"""

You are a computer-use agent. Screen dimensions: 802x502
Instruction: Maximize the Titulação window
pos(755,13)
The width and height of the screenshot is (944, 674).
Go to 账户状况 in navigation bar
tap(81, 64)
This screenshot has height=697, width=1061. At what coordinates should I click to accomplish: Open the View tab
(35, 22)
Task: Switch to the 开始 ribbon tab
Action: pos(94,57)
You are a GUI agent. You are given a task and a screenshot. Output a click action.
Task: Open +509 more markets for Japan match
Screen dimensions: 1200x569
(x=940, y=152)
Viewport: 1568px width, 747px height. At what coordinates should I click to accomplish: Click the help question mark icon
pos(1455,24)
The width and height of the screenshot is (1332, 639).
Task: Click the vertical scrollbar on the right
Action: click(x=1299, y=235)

"""

▶ _Work order_
I need exact copies of the lines from the one holding "You are a GUI" through the end of the records above, and nothing beyond them.

▶ _Response to the exercise_
You are a GUI agent. You are given a task and a screenshot. Output a click action.
Task: Open +509 more markets for Japan match
Screen dimensions: 1200x569
(x=940, y=152)
Viewport: 1568px width, 747px height. At what coordinates should I click to accomplish: Click the help question mark icon
pos(1455,24)
The width and height of the screenshot is (1332, 639).
Task: Click the vertical scrollbar on the right
Action: click(x=1299, y=235)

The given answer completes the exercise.